Exercise requirements:
Give the stretch of the listing from the line containing "Task: Select the Circle draw tool icon" through the line containing "Action: coord(350,31)" as a JSON list of strings, one string per line, with blank lines omitted and the pictures left out.

Data section:
::::::

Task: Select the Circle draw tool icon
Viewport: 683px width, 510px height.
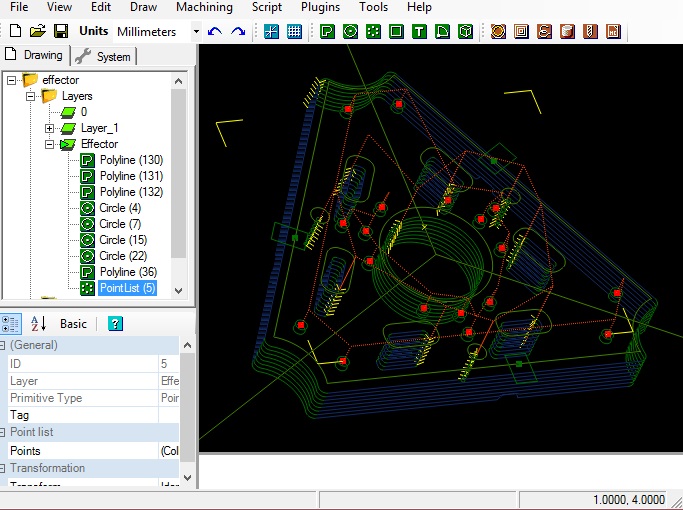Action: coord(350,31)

::::::

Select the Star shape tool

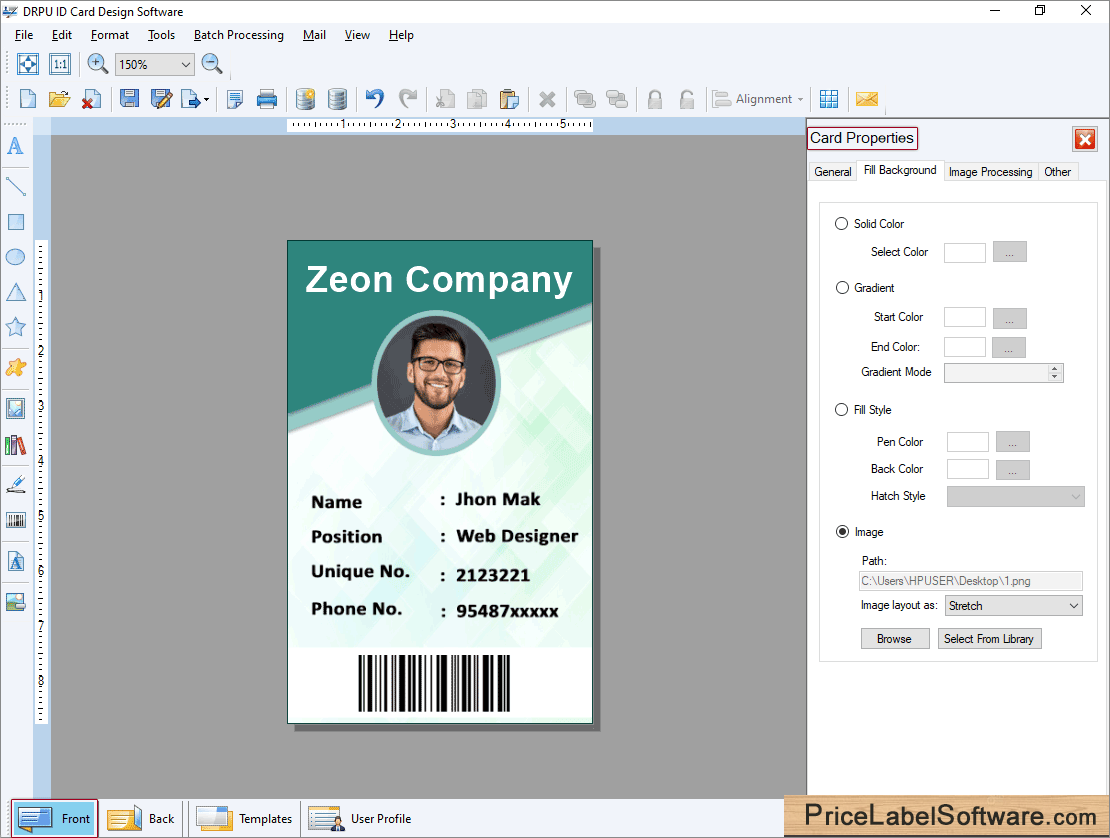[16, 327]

::::::

Output of the exercise:
[
  "Task: Select the Circle draw tool icon",
  "Viewport: 683px width, 510px height.",
  "Action: coord(350,31)"
]